**Entries provided:**
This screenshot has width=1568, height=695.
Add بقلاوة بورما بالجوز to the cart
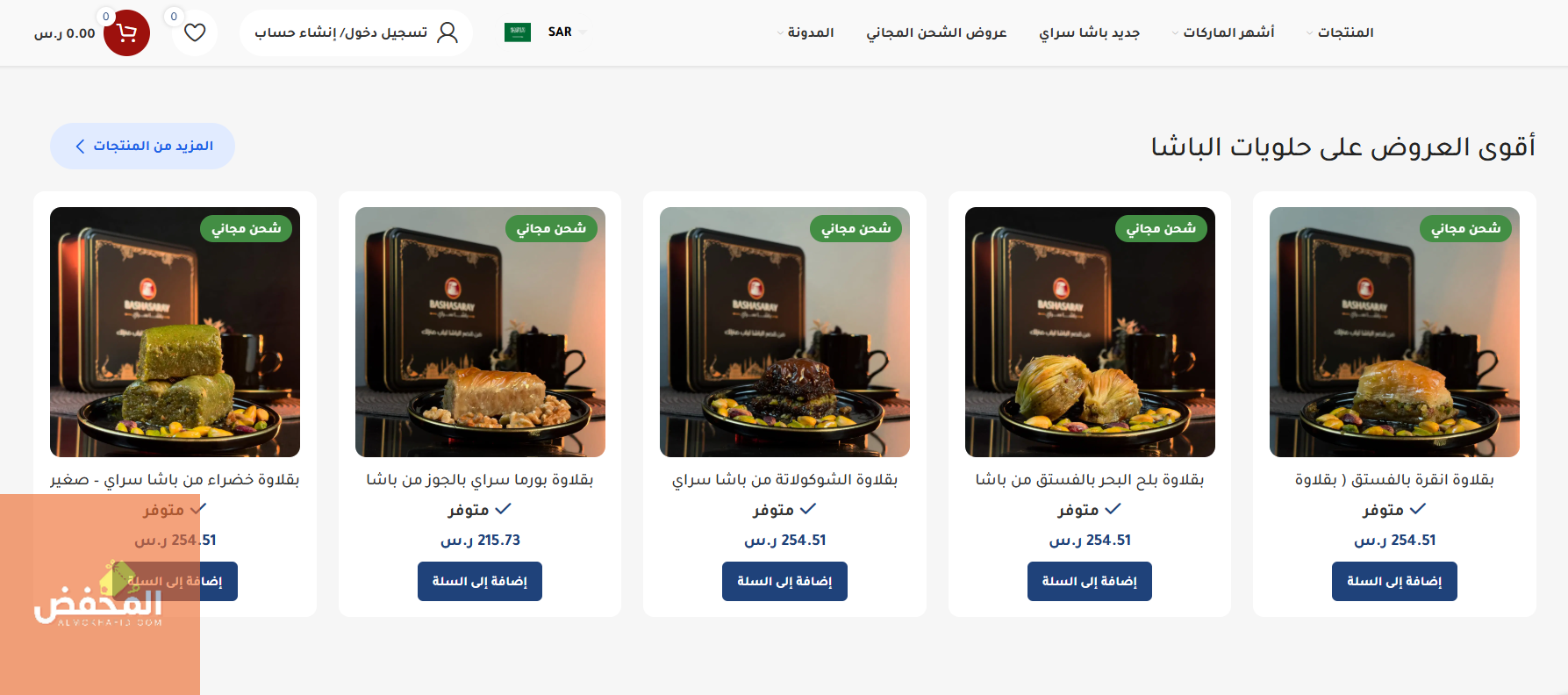480,581
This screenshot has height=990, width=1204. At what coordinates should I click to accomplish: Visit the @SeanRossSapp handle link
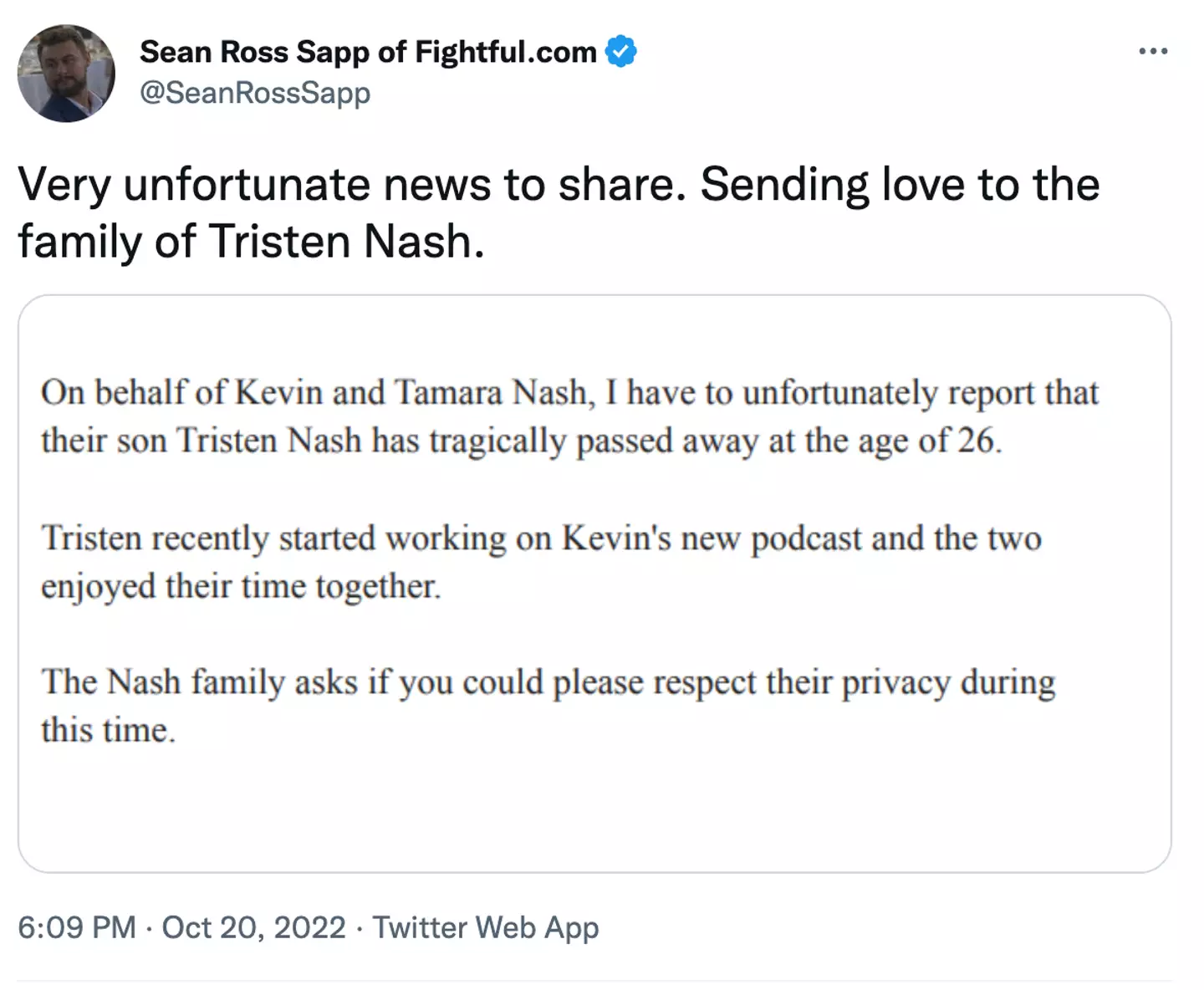[x=255, y=92]
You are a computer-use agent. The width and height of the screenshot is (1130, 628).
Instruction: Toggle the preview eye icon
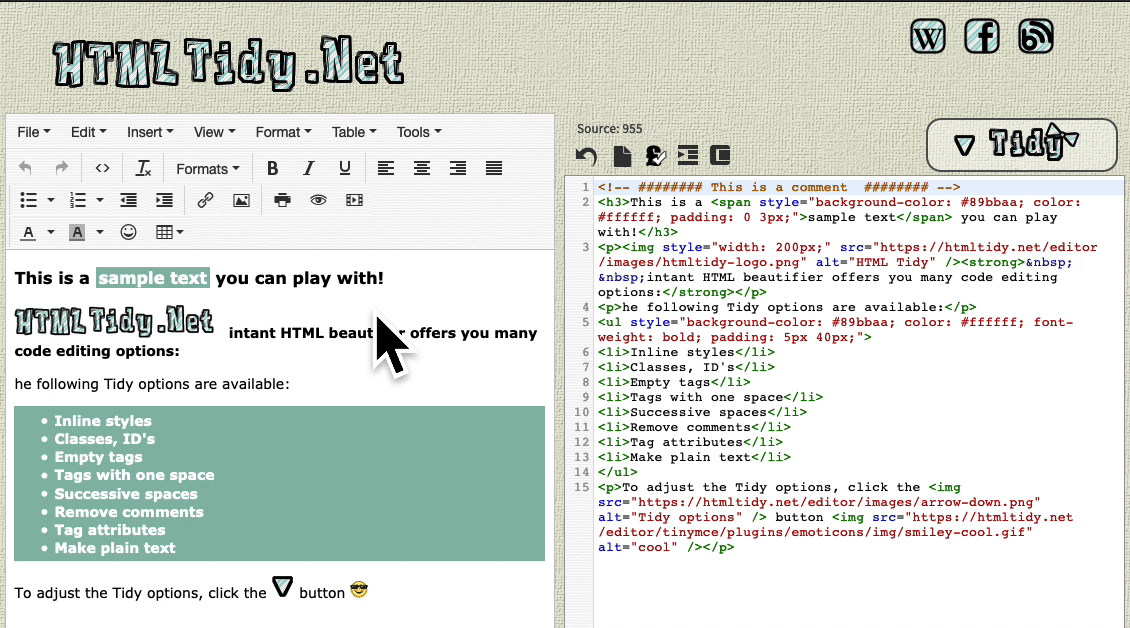(318, 200)
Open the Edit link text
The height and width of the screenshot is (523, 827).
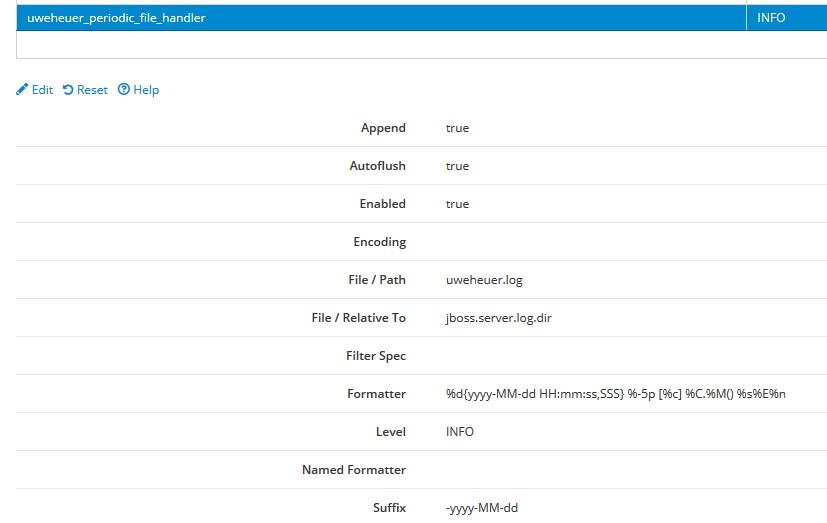point(42,90)
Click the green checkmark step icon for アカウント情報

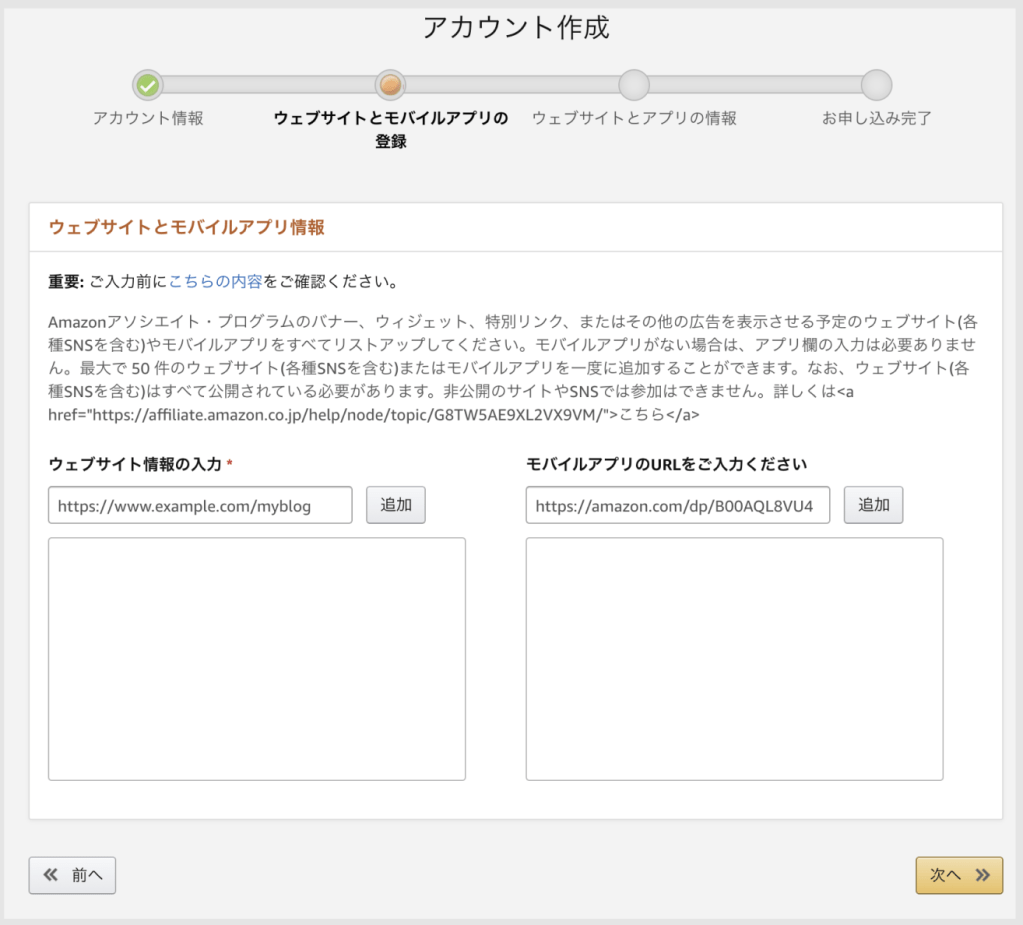coord(148,85)
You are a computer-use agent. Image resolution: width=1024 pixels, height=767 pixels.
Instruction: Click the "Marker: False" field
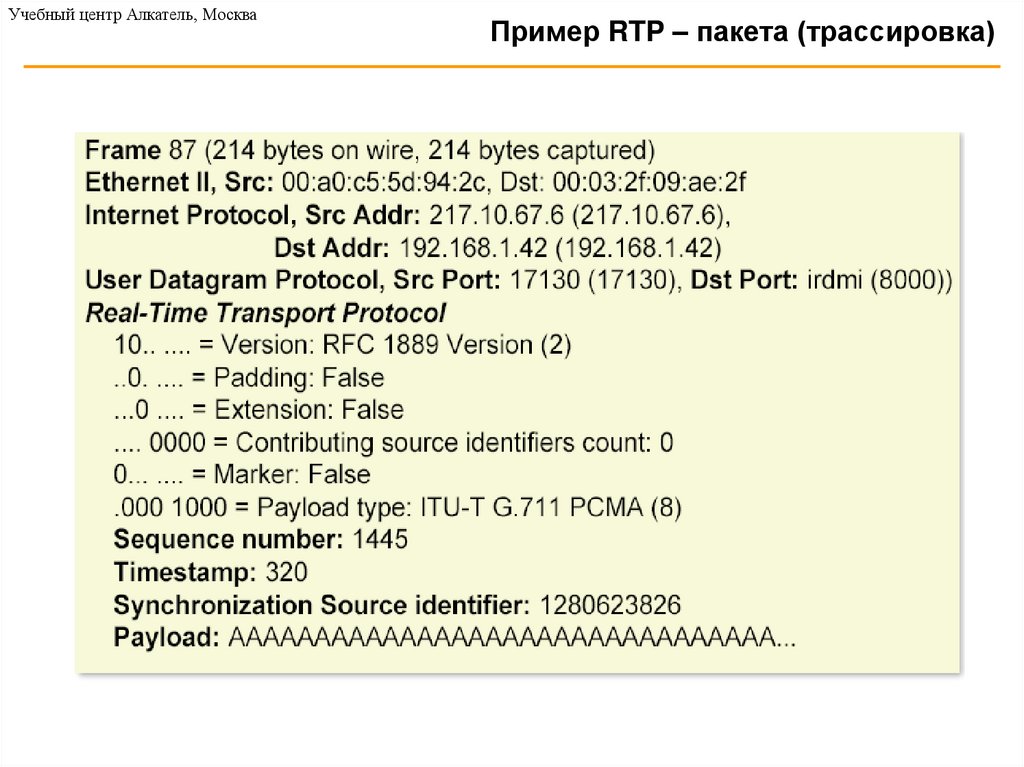(x=242, y=474)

**Task brief:** Pictures are to be omitted. The lines from the line holding "You are a computer-use agent. Image" through the closing line of the data above are to be set down exactly, and nothing more.

**Exercise solution:**
You are a computer-use agent. Image resolution: width=1024 pixels, height=767 pixels.
Instruction: Click the "Marker: False" field
(x=242, y=474)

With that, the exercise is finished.